Re: Pause/Resume feature for Hot Standby

From: Tom Lane <tgl(at)sss(dot)pgh(dot)pa(dot)us>
To: Simon Riggs <simon(at)2ndQuadrant(dot)com>
Cc: Robert Haas <robertmhaas(at)gmail(dot)com>, pgsql-hackers(at)postgresql(dot)org
Subject: Re: Pause/Resume feature for Hot Standby
Date: 2010-05-04 17:23:58
Message-ID: 15610.1272993838@sss.pgh.pa.us
Views: Raw Message | Whole Thread | Download mbox | Resend email
Thread:
Lists: pgsql-hackers

Simon Riggs <simon(at)2ndQuadrant(dot)com> writes:
> There hasn't been anything more than a minor bug in weeks, so not really
> sure how you arrive at that the idea the code needs "stabilising".

Simon, if you don't think the code needs stabilizing, you need to think
again.

* max_standby_delay logic is broken, as per other thread.

* handle_standby_sig_alarm is broken to the point of needing to be
thrown away; you can NOT do that kind of thing in an interrupt handler.

* RecordKnownAssignedTransactionIds is changing ShmemVariableCache->nextXid
without any kind of lock (in general, I suspect all the xlog replay code
needs to be revisited to see if it's skipping locks on shared data
structures that are now potentially going to be examined by backends)

* Use of StandbyTransactionIdIsPrepared seems awfully dubious: why are
we trusting the standby's pg_twophase files more than data from the WAL
log, *especially* before we have reached consistency? Not to mention
that that's a horridly expensive operation (filesystem access) being
invoked while holding ProcArrayLock.

* Why is ExtendCLOG/ExtendSUBTRANS done in RecordKnownAssignedTransactionIds?
It's inappropriate from a modularity standpoint, and it also seems completely
wrong that it won't get done if standbyState < STANDBY_SNAPSHOT_PENDING.
nextXID manipulation there seems equally bogus not to mention unlocked.

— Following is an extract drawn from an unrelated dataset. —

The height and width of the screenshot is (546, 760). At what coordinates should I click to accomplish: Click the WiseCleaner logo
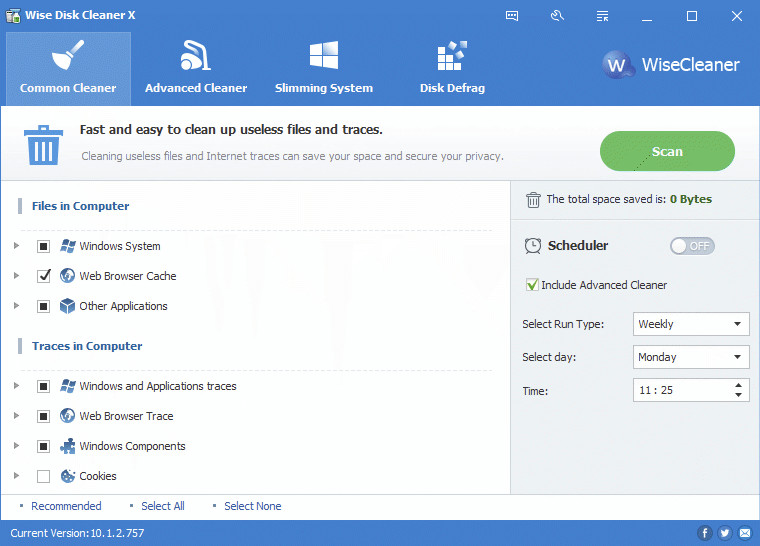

* snapshotOldestActiveXid is bogus (I complained about this
already, you have not fixed it)

* LogStandbySnapshot is merest fantasy: no guarantee that either the XIDs
list or the locks list will be consistent with the point in WAL where it
will get inserted. What's worse, locking things down enough to guarantee
consistency would be horrid for performance, or maybe even deadlock-inducing.
Could lose both ways: list might contain an XID whose commit/abort went
to WAL before the snapshot did, or list might be missing an XID started
just after snap was taken, The latter case could possibly be dealt with
via nextXid filtering, but that doesn't fix the former case, and anyway
we have both ends of the same problem for locks.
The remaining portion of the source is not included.